Data excerpts
↓

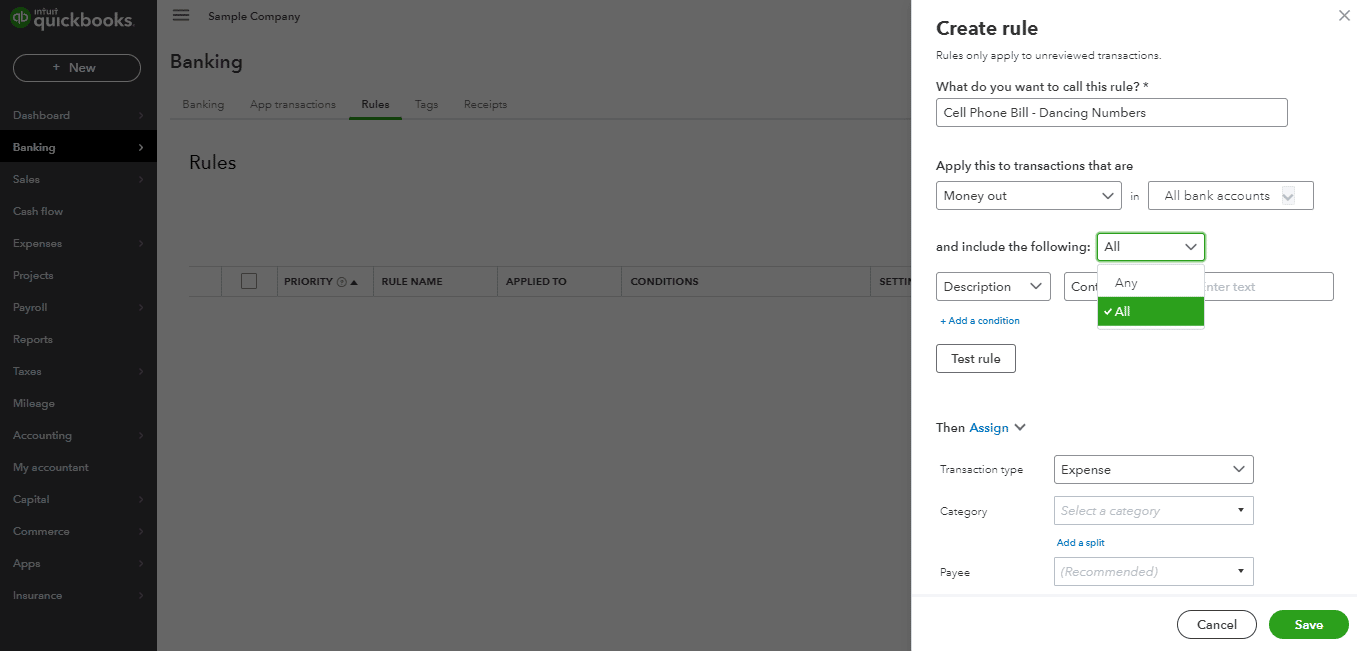Close the Create rule panel
This screenshot has width=1357, height=651.
click(x=1344, y=15)
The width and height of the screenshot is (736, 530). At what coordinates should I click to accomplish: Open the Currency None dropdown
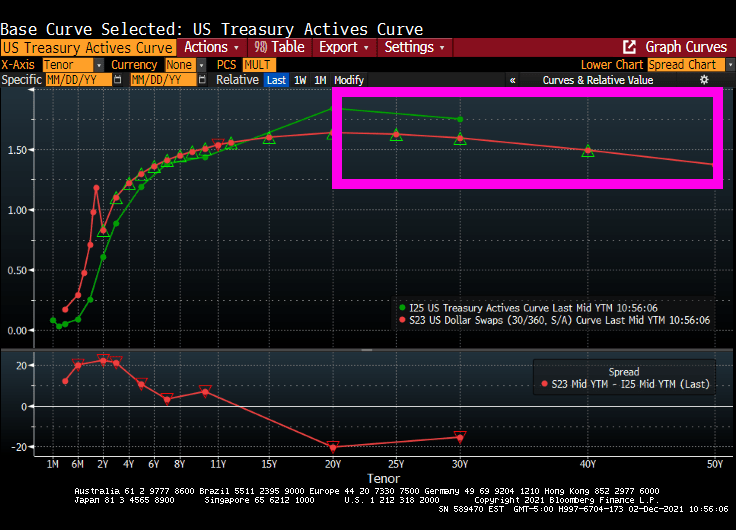coord(200,64)
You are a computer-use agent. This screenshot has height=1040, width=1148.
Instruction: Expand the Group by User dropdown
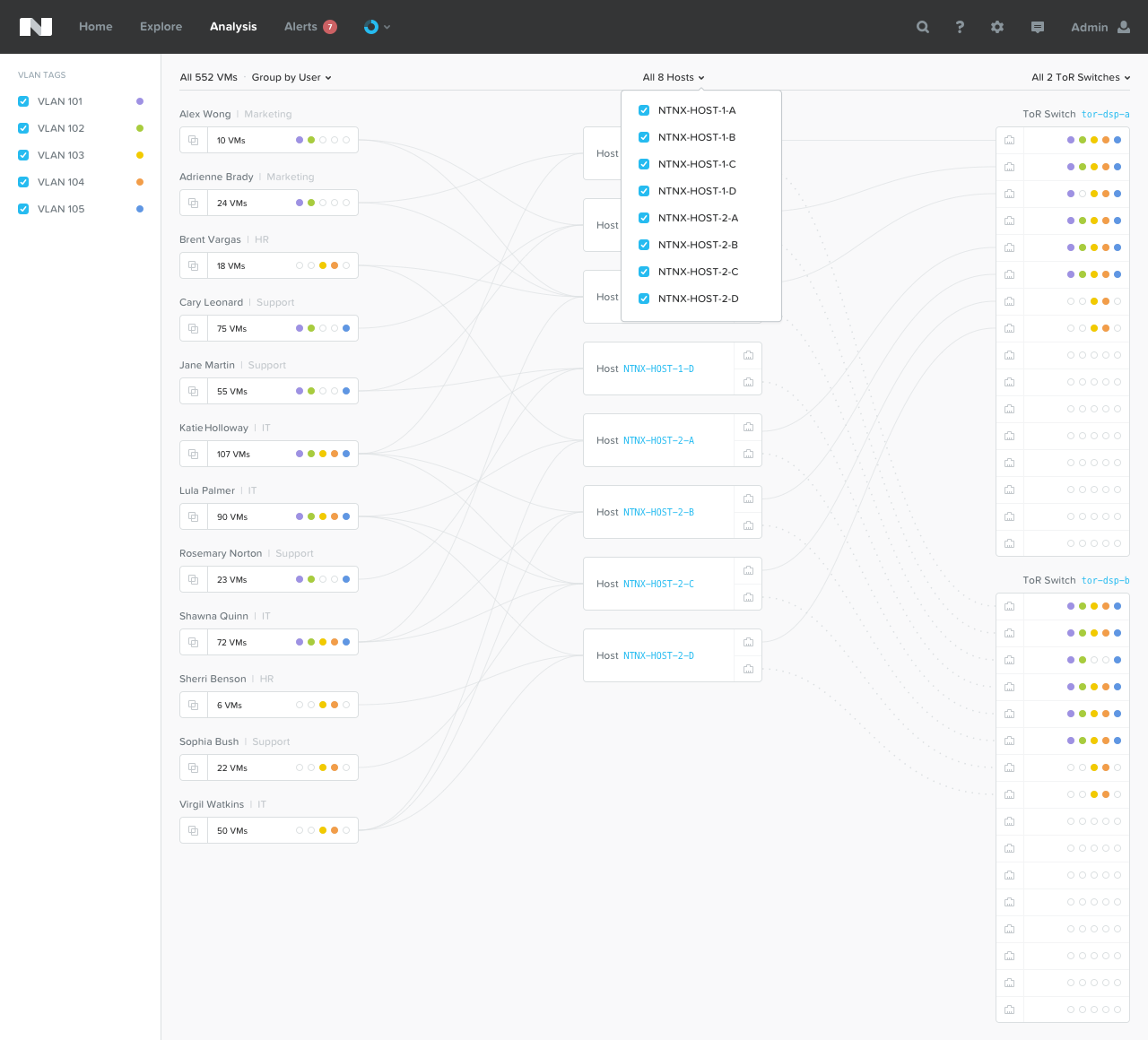click(x=291, y=77)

↑

» TRY IT:
Word-for-word restatement: every line from the one with "The width and" through the final line of the data, both ends included, pictures excluded.

» THE COMPLETED TASK:
The width and height of the screenshot is (736, 530). At what coordinates should I click to accomplish: Open the Currency None dropdown
coord(200,64)
You are a computer-use agent. This screenshot has height=1040, width=1148.
Instruction: Expand the Group by User dropdown
click(x=291, y=77)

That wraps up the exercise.